* _Quoted passage_
____

Same generation.
I don't remember all the details, but my dad was the designated disciplinarian parent - my mum used to threaten that if I didn't behave, my dad would give me a smack. The trouble is, my dad was quite bad-tempered, so you didn't really want him in charge of hitting a child... Like most children, I was occasionally a little shit who wound up both my parents, and there were occasions when my dad lost control.
As an adult, I can understand it all, but I wouldn't repeat it, and I wouldn't recommend it.
I grew up distant towards my dad. His being the one to smack us was the reason for it.
I feel a bit sad for him and blokes of his generation/thinking - it's pretty obvious looking back now that if you were the main parent to do the smacking, especially if you worked long full-time hours (like most fathers did at the time), you were always going to have a distant relationship with your kids. My mum didn't hit us nearly as much, she was home more and she was our primary carer.
I'm very close to my mum. I was never able to narrow that distance with my dad.
I have since forgiven him, but I wish we were closer, and I think the fact that we never were is his punishment for being a parent who smacked his kids. I suppose in a way I have to live with some of that punishment too, but he's the one who suffered more for it.

____

* _Data provided_
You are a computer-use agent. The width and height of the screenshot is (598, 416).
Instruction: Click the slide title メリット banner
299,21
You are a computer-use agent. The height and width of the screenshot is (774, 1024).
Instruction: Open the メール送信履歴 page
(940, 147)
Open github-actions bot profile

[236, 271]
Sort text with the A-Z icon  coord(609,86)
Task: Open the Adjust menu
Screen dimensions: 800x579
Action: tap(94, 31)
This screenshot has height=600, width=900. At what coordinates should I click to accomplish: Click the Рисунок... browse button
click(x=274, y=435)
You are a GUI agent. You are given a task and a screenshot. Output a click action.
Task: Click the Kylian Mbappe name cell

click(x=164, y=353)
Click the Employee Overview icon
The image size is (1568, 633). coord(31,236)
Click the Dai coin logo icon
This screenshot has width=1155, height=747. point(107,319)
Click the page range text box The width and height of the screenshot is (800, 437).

____

* _What to do_
**A.** In the post about childhood smacking, swap "dad" for "father" in the stretch that begins at the words "I grew up distant" and stops after "with my dad.".
**B.** Answer these questions from the post about childhood smacking:
(i) Which parent was the designated disciplinarian?
(ii) Which parent was the primary carer?
(iii) What does the writer think was the father's punishment for smacking his kids?
**C.** Write what comes next in the post about childhood smacking, starting after its last sentence.
The records come from a separate source.

* _Answers to this exercise_
**A.**
I grew up distant towards my father. His being the one to smack us was the reason for it.
I feel a bit sad for him and blokes of his generation/thinking - it's pretty obvious looking back now that if you were the main parent to do the smacking, especially if you worked long full-time hours (like most fathers did at the time), you were always going to have a distant relationship with your kids. My mum didn't hit us nearly as much, she was home more and she was our primary carer.
I'm very close to my mum. I was never able to narrow that distance with my father.

**B.**
(i) The dad.
(ii) The mum.
(iii) The fact that the writer and the father were never close.

**C.**
I can't imagine having kids and doing something to close their hearts towards me in that manner. I don't blame him. It was normal back then. But it's behaviour definitely best left in the past.
OP - I don't remember much of my childhood, only moments where I had a strong emotional response. Some of them I don't remember properly - from talking to family, I do have some incorrect perceptions (which you would expect given my age at the time).
It's tricky with something like this, because the way you describe it, who would admit to it going down exactly like that? So, you'll never get 100% closure on how accurate your version of events was.
I feel doubtful you'll get what you need from discussing it with her now (it might even be more hurtful if you find out she's forgotten what was such a big moment for you). Instead, working this through with a therapist is more likely to shield some benefit.